Example: Local Model Provider¶
For running with local models (e.g., via Ollama):
import httpx
from arandu.protocols import LLMResult, TokenUsage
class OllamaProvider:
"""LLM + Embedding provider using a local Ollama server."""
def __init__(
self,
base_url: str = "http://localhost:11434",
model: str = "llama3.1",
embedding_model: str = "nomic-embed-text",
) -> None:
self._base_url = base_url
self._model = model
self._embedding_model = embedding_model
self._client = httpx.AsyncClient(timeout=60.0)
# -- LLMProvider --
async def complete(
self,
messages: list[dict],
temperature: float = 0,
response_format: dict | None = None,
max_tokens: int | None = None,
) -> LLMResult:
payload: dict = {
"model": self._model,
"messages": messages,
"stream": False,
"options": {"temperature": temperature},
}
if response_format and response_format.get("type") == "json_object":
payload["format"] = "json"
response = await self._client.post(
f"{self._base_url}/api/chat",
json=payload,
)
response.raise_for_status()
text = response.json()["message"]["content"]
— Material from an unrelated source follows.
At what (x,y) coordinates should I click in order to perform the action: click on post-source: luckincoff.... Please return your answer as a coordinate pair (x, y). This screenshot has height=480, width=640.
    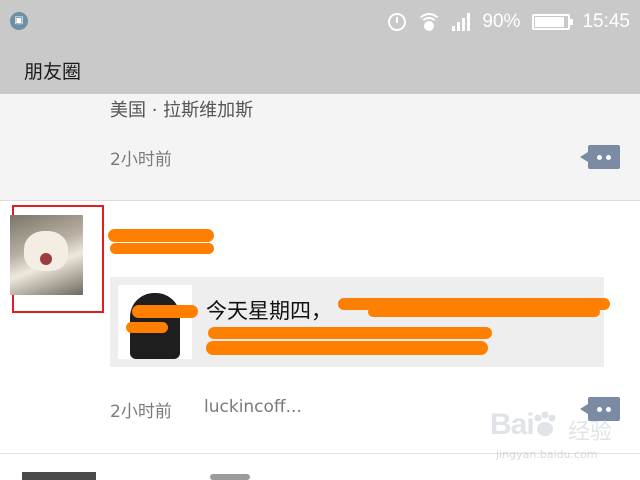
    Looking at the image, I should click on (253, 407).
return LLMResult(text=text, usage=None) # Ollama doesn't report usage
# -- EmbeddingProvider --
async def embed(self, texts: list[str]) -> list[list[float]]:
results = []
for text in texts:
if not text.strip():
continue
response = await self._client.post(
f"{self._base_url}/api/embed",
json={"model": self._embedding_model, "input": text},
)
response.raise_for_status()
results.append(response.json()["embeddings"][0])
return results
async def embed_one(self, text: str) -> list[float] | None:
if not text or not text.strip():
return None
results = await self.embed([text])
return results[0] if results else None
Embedding dimensions
When using local models, configure the dimensions:
Testing Your Provider¶
Verify your provider works before going to production:
import asyncio
from arandu import MemoryClient, MemoryConfig
async def test_provider():
provider = YourProvider(...)
memory = MemoryClient(
database_url="postgresql+psycopg://memory:memory@localhost/memory",
llm=provider,
embeddings=provider,
)
await memory.initialize()
try:
# Test write
result = await memory.write(
agent_id="test",
message="Testing the provider. My name is Alice and I work at Acme.",
)
assert len(result.facts_added) > 0, "No facts extracted — check LLM responses"
assert len(result.entities_resolved) > 0, "No entities resolved"
print(f"Write OK: {len(result.facts_added)} facts, {len(result.entities_resolved)} entities")
# Test retrieve
context = await memory.retrieve(agent_id="test", query="who is Alice?")
assert len(context.facts) > 0, "No facts retrieved — check embeddings"
print(f"Retrieve OK: {len(context.facts)} facts found")
print(f"Context: {context.context}")
finally:
await memory.close()
asyncio.run(test_provider())
Key Requirements¶
-
LLMResult-complete()returnsLLMResult(text=..., usage=...), notstr. If your backend doesn't report usage, passusage=None. -
JSON mode - The pipeline sends
response_format={"type": "json_object"}frequently. Your provider must return valid JSON when this is set. -
Async - Both protocols are async (
async def). If your backend SDK is synchronous, wrap calls withasyncio.to_thread(). -
Empty/error handling -
embed_onereturnsNonefor empty input.embedreturns[]for empty input. -
Timeout - Add timeouts to your provider. The SDK sets timeouts on its side, but provider-level timeouts add safety.
-
Embedding dimensions - Set
MemoryConfig(embedding_dimensions=N)to match your provider's output dimensions.